M2 Out of the Envelope The M2 protein from influenza A virus forms an acid-activated tetrameric proton channel in the viral envelope and is essential for viral replication. Two manuscripts shed light on the functional mechanism of this channel. Sharma et al. (p. 509; see the Perspective by Fiorin et al.) determined the structure of the conductance domain in a lipid bilayer and propose that a histidine and tryptophan from each monomer form a cluster that guides protons through the channel in a mechanism that involves forming and breaking hydrogen bonds between adjacent pairs of histidines. Hu et al. (p. 505; see the Perspective by Fiorin et al.) focused on the structure and dynamics of the proton-selective histidine at high and low pH, proposing that proton conduction involves histidine deprotonation and reprotonation. Histidine side-chain dynamics regulate proton conduction in an influenza proton channel. The M2 protein of influenza viruses forms an acid-activated tetrameric proton channel. We used solid-state nuclear magnetic resonance spectroscopy to determine the structure and functional dynamics of the pH-sensing and proton-selective histidine-37 in M2 bound to a cholesterol-containing virus-envelope-mimetic membrane so as to better understand the proton conduction mechanism.
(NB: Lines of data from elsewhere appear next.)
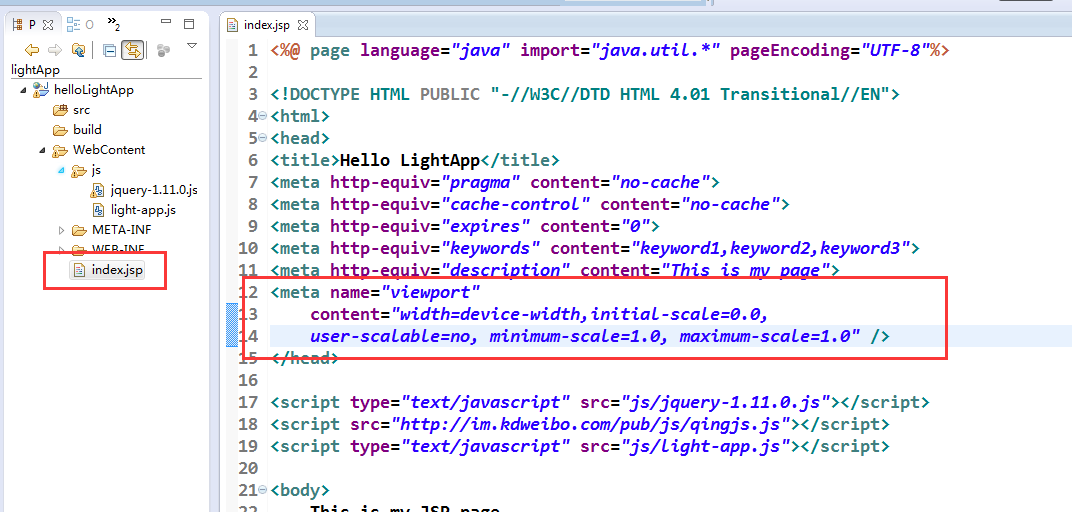
Task: Minimize the Project Explorer panel
Action: 165,24
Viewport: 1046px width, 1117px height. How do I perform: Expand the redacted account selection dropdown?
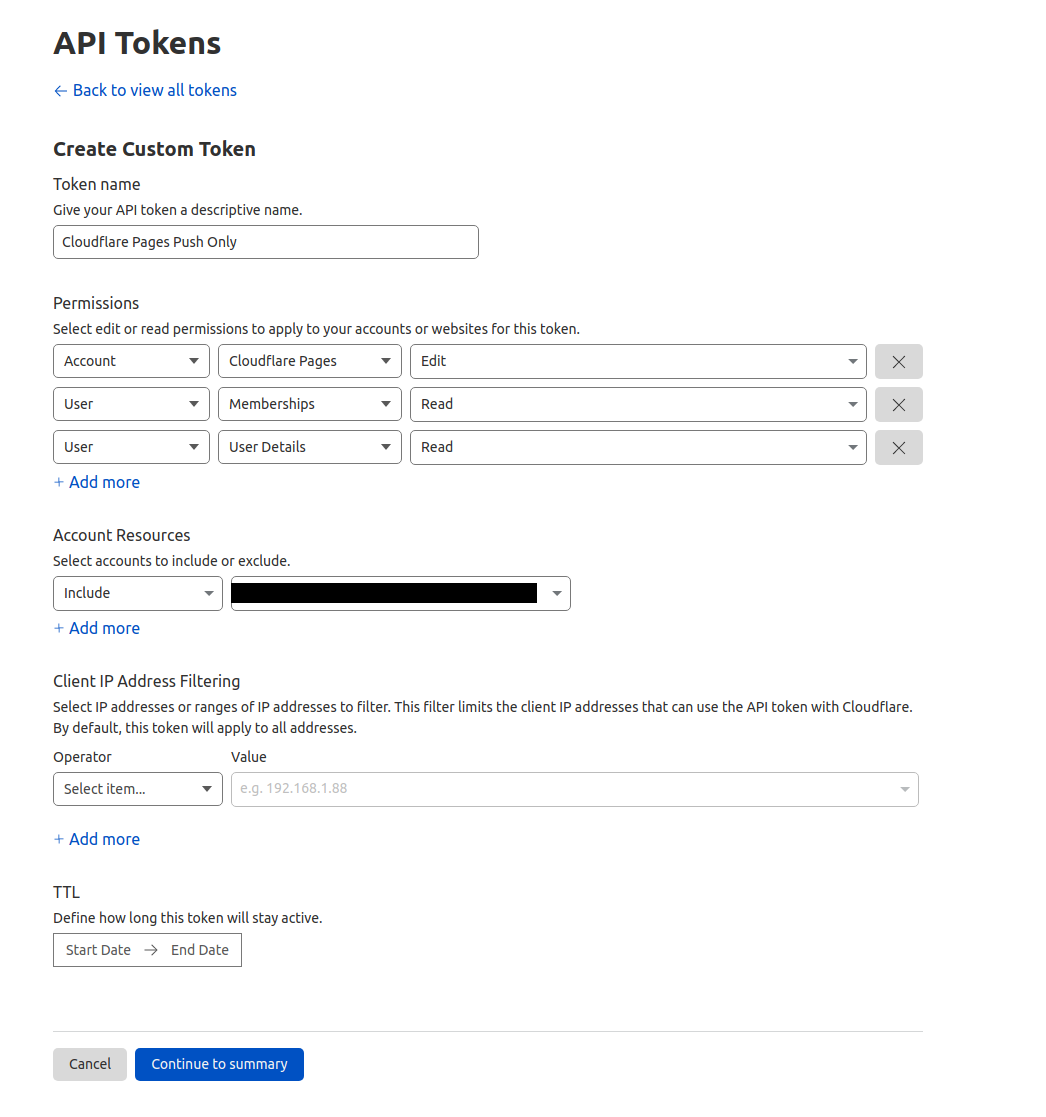400,593
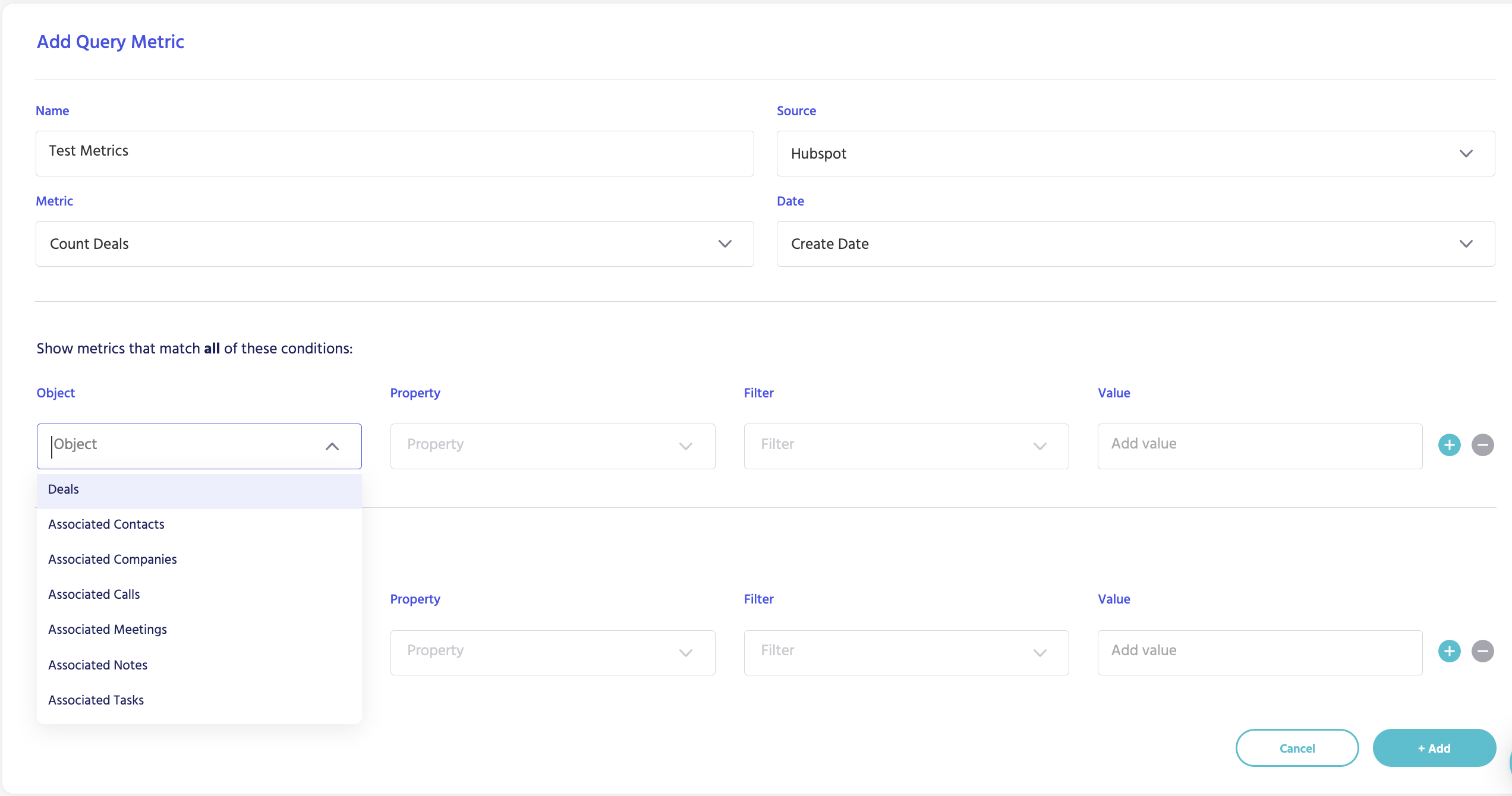Open the Create Date dropdown

coord(1135,244)
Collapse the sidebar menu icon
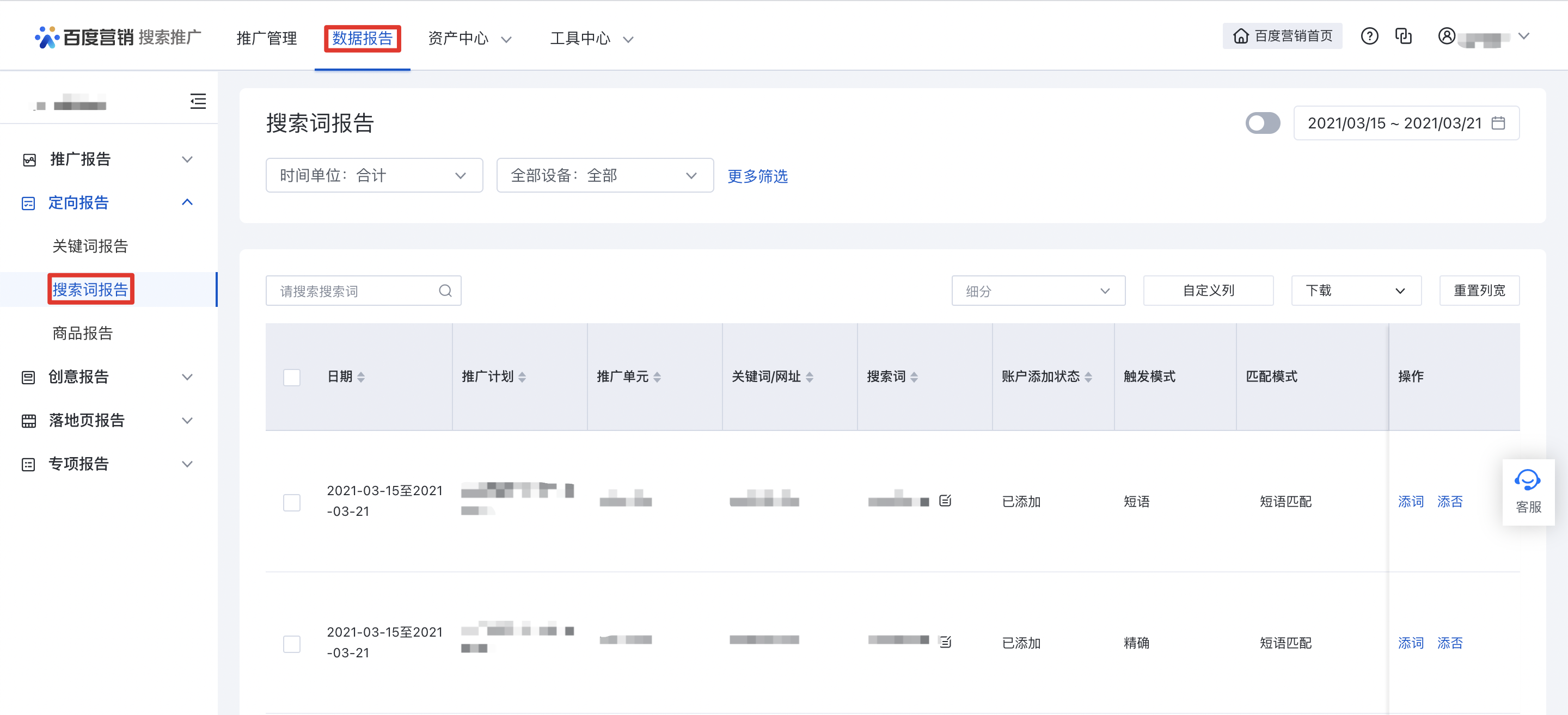 click(198, 101)
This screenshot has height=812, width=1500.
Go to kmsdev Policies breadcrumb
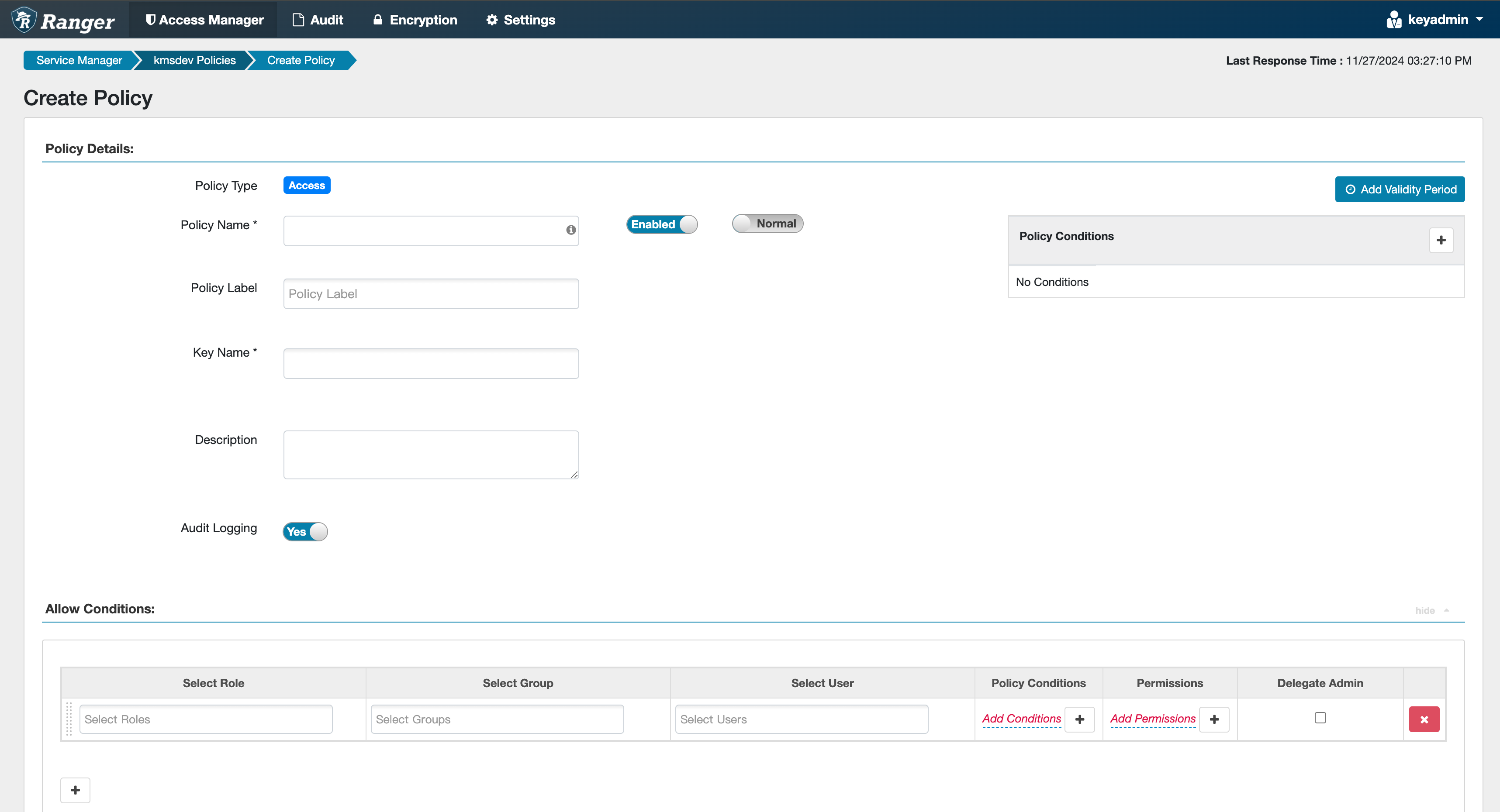coord(194,60)
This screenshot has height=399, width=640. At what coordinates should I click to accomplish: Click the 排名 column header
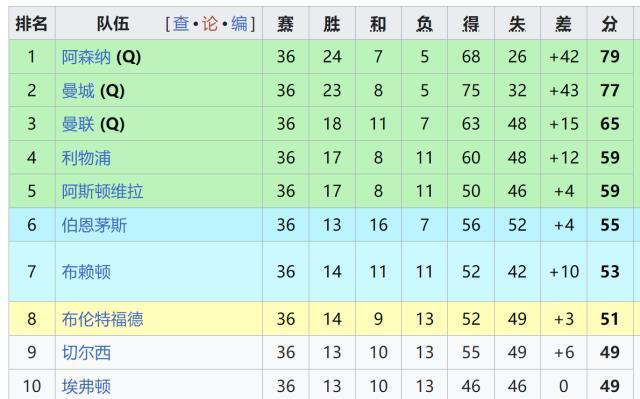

In the high-pH closed state, the four histidines form an edge-face π-stacked structure, preventing the formation of a hydrogen-bonded water chain to conduct protons. In the low-pH conducting state, the imidazoliums hydrogen-bond extensively with water and undergo microsecond ring reorientations with an energy barrier greater than 59 kilojoules per mole. This barrier is consistent with the temperature dependence of proton conductivity, suggesting that histidine-37 dynamically shuttles protons into the virion. We propose a proton conduction mechanism in which ring-flip–assisted imidazole deprotonation is the rate-limiting step.